Input for this task: Begin

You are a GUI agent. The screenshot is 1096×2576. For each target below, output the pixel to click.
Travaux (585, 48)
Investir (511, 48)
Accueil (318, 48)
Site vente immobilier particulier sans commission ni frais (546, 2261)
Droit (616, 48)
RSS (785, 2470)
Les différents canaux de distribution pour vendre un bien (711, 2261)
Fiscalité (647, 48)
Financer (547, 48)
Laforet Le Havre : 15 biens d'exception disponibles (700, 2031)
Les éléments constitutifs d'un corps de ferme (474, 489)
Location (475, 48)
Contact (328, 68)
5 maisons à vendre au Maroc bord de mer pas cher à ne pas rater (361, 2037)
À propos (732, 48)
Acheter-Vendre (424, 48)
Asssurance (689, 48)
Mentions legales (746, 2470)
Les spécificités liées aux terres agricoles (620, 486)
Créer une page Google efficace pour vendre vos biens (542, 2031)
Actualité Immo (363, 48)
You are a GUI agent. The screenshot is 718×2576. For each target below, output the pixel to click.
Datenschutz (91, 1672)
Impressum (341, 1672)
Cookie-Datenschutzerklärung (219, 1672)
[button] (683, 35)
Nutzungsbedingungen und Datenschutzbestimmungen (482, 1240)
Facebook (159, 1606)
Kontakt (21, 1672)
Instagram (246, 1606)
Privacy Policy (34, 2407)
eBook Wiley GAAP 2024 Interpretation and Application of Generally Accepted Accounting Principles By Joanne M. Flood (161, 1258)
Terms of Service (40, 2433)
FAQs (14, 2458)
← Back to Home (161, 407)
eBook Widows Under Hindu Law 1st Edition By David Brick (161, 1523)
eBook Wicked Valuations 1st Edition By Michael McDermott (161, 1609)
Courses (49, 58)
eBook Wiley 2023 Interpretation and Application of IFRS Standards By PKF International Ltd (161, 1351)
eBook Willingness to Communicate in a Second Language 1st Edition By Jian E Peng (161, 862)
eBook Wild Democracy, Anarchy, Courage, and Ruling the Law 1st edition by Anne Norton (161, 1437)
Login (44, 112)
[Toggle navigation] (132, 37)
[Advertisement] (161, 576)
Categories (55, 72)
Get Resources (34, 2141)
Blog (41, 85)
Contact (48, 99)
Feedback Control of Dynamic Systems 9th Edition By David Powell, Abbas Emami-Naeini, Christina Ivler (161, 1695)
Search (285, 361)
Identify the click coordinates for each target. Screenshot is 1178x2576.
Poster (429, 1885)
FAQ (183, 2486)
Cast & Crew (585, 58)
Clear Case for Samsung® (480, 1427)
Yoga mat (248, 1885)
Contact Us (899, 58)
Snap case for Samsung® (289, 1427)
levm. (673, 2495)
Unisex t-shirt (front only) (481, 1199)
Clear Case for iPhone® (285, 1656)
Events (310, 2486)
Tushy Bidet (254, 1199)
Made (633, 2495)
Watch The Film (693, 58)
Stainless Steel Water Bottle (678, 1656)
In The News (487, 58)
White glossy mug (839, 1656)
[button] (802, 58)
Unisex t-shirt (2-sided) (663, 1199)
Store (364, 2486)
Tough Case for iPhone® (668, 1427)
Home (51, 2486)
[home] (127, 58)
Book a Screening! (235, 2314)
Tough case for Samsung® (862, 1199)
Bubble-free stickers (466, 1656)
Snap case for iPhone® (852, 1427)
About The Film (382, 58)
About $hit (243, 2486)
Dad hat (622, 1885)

Input for this task: End

▸ Work instructions: Your reply must be one number: the count of lines in the records above that contain the string "Clear".

▸ Written response: 2